» ACTIVITY
Using the records below, quote only the span that opens with the line containing "This screenshot has width=648, height=411." and closes with the line containing "the User 12", exactly and inclusively.

Dataset entries:

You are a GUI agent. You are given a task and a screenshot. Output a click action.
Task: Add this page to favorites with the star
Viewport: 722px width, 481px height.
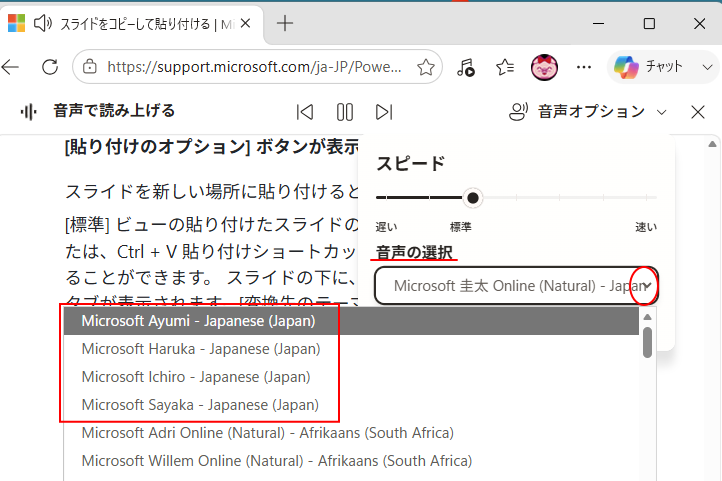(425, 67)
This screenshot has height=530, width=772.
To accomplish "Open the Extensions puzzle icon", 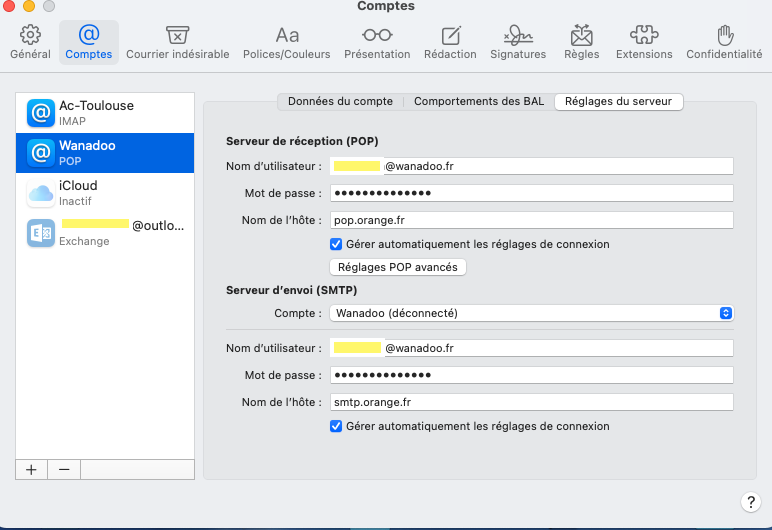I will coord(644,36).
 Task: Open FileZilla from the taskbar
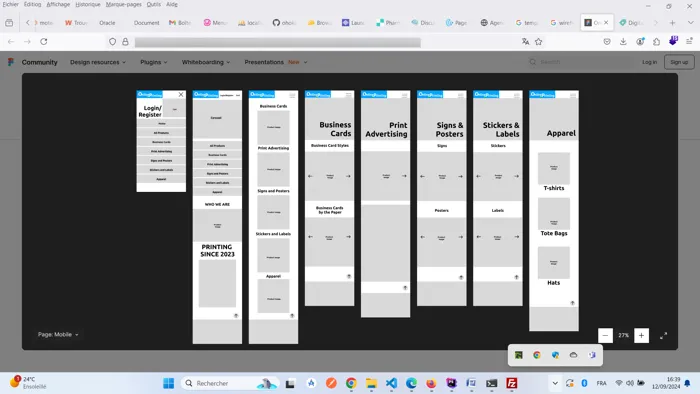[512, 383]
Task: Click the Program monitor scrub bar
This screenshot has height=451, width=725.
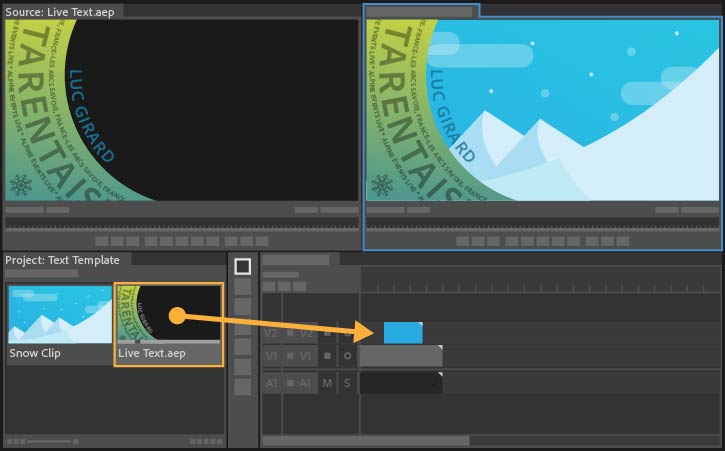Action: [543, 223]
...
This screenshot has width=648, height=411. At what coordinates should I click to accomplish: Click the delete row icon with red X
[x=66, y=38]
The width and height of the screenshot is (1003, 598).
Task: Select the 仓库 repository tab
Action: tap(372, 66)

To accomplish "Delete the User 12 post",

» RESULT FOR THIS EXERCISE
This screenshot has width=648, height=411. At what coordinates should I click to accomplish: Click the delete row icon with red X
[x=66, y=38]
The width and height of the screenshot is (1003, 598).
Task: Select the 仓库 repository tab
Action: tap(372, 66)

To accomplish "Delete the User 12 post",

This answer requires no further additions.